After that we had good wine, good food, and great conversations in Spanish (I was listening, but everyone else was speaking). I am very thankful for friends that allow me to crash their lives and homes for a day to enjoy the beach.

...porque es Sevilla

[Pics have nothing to do with the post]
Fabiano helping the Real Madrid goalkeeper after Fabiano took him out


It’s been very difficult to get a hold on what I actually do at night and how it happens. I rarely have a plan after dinner, but it seems like every night I have found something to do. It always starts the same way. I eat dinner at 8:30 and around 9:15 I leave the house to walk around for an hour. Once a week I will grab an ice cream on the way out of the neighborhood.

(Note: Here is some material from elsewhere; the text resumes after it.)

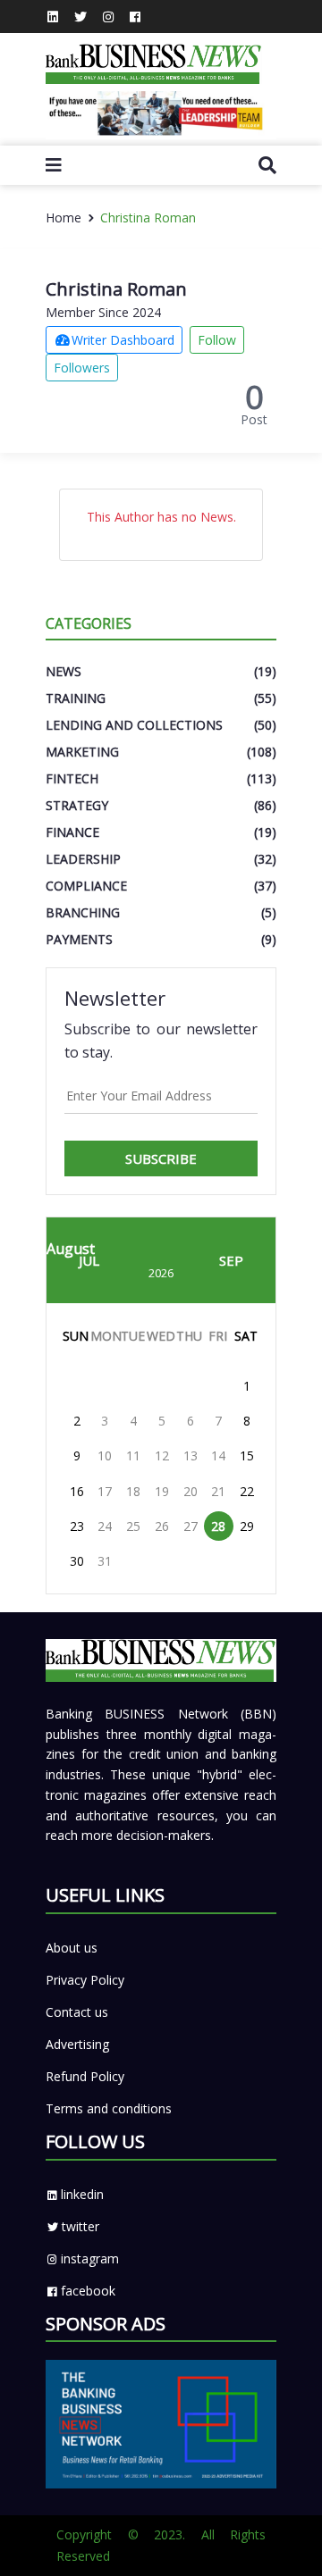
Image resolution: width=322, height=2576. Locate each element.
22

To show you how random my nights are I will give you examples of a few nights this week. On Tuesday I wandered into Macarena which is a barrio (neighborhood) about 15 minutes away. I found this bar, Caferia, a couple weeks ago where the bartender, Carmen, is not only cute but she doesn’t speak English. So, in order for us to communicate I have to speak Spanish to her. I think she enjoys correcting and laughing at my bad grammar. I was in there for about a half hour and I left to go home. On the way I heard this American and I was laughing at what she was saying to her non-American friends. Not knowing that I knew English she asked, “What are you smiling at?” I found out she was from Texas and is an au pair here. Her friends are also au pairs and I walked them back to their barrio asking them about their jobs. On the way back I ran into classmates and I sat with them at a restaurant for awhile. Before I know it I wasn't walking home until 2:30.

Part of The Cathedral


The next night, Wednesday, started out a little earlier, but I still went into it without any type of plan. I met Carmen for coffee before dinner. She wants to learn English and I obviously I am trying to learn Spanish so when we meet for coffee she only speaks English and I only speak Spanish. It takes awhile to have a conversation, but all I have is time anyway. After coffee we walk over to her friend Margo’s store. It turns out it is Margo’s birthday and she was nice enough to invite me to a little party that night that started at 10:00.

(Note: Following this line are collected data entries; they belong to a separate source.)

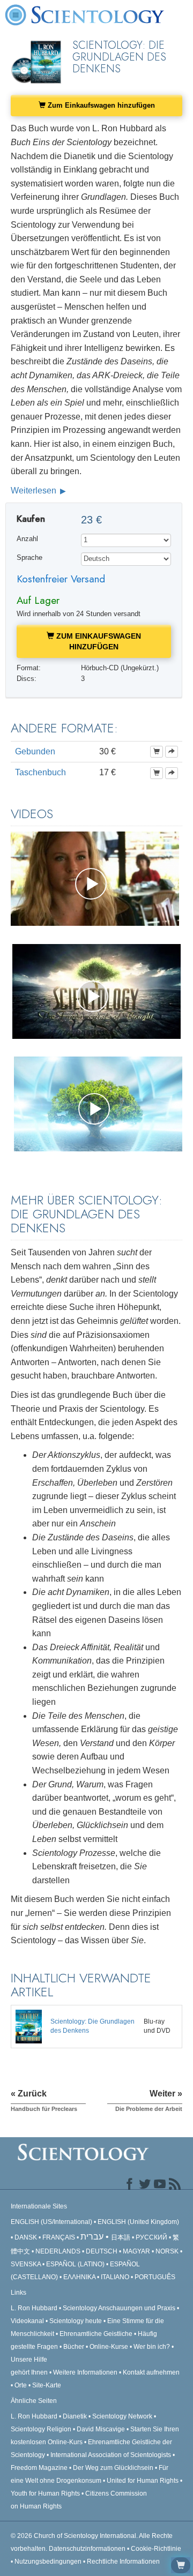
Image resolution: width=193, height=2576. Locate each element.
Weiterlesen (34, 490)
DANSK (25, 2237)
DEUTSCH (101, 2251)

I went home to eat dinner and then met Carmen at Caferia at 12:30 when she was closing the bar. We walked to the party which was on the roof of an apartment building. There were about 20 Spaniards, Italians, and even another American. We drank fresh mojitos and ate a homemade Italian cake. It was a lot of fun, but again I found myself out well past 2:00.

Plaza de España


This is what happens almost every night and I love it. The best part is that Spanish is spoken most of the time so I get to work on what I am studying. When people ask me why this happens I have come to one standard answer...porque es Sevilla (because it's Sevilla).